Dig it, Bookworms - Better get your summer reading done before the next round of suicide bombers comes in and you waste another six months watching CNN twenty four hours a day. And what contemporary author goes down nice and smooth with rampant conspiracy theories better than James Ellroy? "Tom Clancy"? Who said that? Get that old guy some Maalox and get him the hell outta here! James Ellroy is THE Two Fisted Tough Guy Novelist for these paranoid times and . . . Hey, look out the window and make sure that old dude isn't waiting for me out in the parking lot with a baseball bat.
Crime is Ellroy's thing and if he was as good at the real thing as he is writing about it by now he would have taken the shirt off your back and sold you mine without bothering to clean off the chili stains. But Ellroy is no Paperback Writer schmuck. The Big Question in his books is not so much "Who done it?" as "Jesus Christ!

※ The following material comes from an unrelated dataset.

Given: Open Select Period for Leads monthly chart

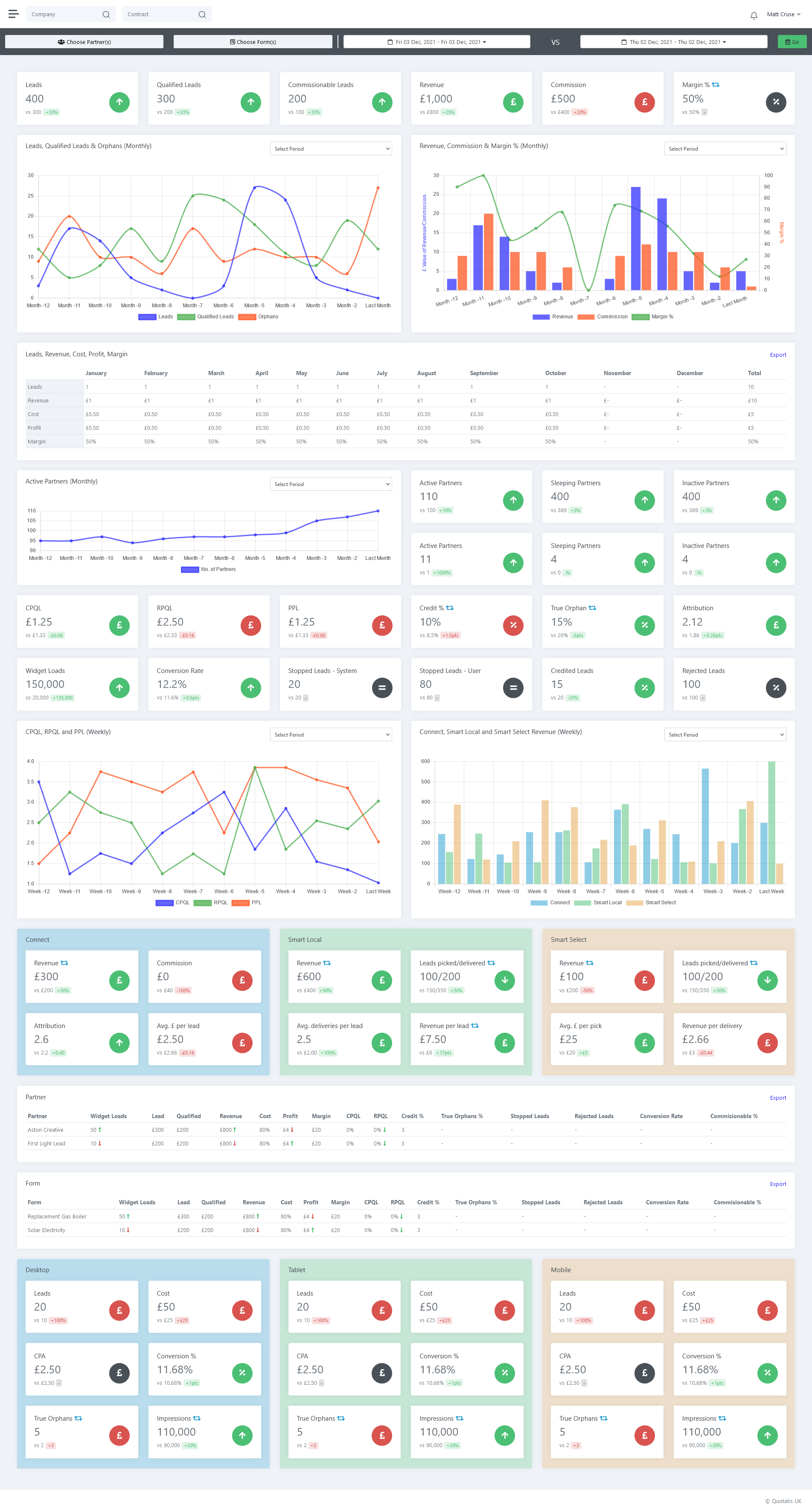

What the fuck is gonna happen next!?! OH MY GOD!! It's a jar full of pickled DICKS!!! Oh shit! Oh shit! Oh shit! What is that sick bastard gonna do next!?! I gotta lay down . . . My head hurts." Ellroy's main characters are almost always Policemen. No matter what you may have seen in movies like "Beverly Hills Cop" or "Lethal Weapon", police work is actually very dull and tedious - Like "Beverly Hills Cop 3" or "Lethal Weapon 3" - so it takes a writer of real talent to make it as exciting as Ellroy does. For one thing, the cops in an Ellroy book have such screwed up personal lives that they are just another cup of coffee away from doing something as horrible as the killers they are searching for. And Policemen seem to have as much to fear from other Policemen as they do from criminals! To hear Ellroy tell it, there's more backstabbin' intrigue going on in any Precinct House than in a Jacqueline Suzanne novel. It's a wonder they manage they get anything done. Saleeby pauses while the Commie Faggot Scumbags say bitchy things like "Oh, when did THEY ever manage to get anything done!?". Now we know who they are, Men! I knew that Jackie Suzanne reference would get their attention! Let's go fuck em up!!
And the Bad Guys in Ellroy's books aren't the kinda crooks we are used to reading about in crime novels, actually they're a lot more like the monsters in cheap old Fifties Drive In movies where the producers didn't have a lot of money to spend on make up and special effects. Like The Wolverine - The illegitimate son of a Commie Faggot Scumbag who, apon being reunited with his son, promptly takes the kid to the plastic surgeon to have him turned into an exact replica of himself at that age so he can sodomize himself! Well, Sonny Boy quickly has his fill of that Song And Dance and goes back to that malpracticin' boink of a plastic surgeon who gives him a New Fresh Look by puttin' up his dukes and breaking every bone in the kid's face whereupon Junior freaks out, chops up a whole henhouse full of chickens with a razor blade, and drinks up all the blood. And this sad sack is transformed into The Wolverine - Terrorizing Los Angeles by raping and killing his victims and then ripping them apart with a pair of specially made dentures brandishing A COMPLETE SET OF WOLVERINE TEETH!!! Oh God! Oh God! God Damn You, James Ellroy! God Damn You Straight To Hell!!!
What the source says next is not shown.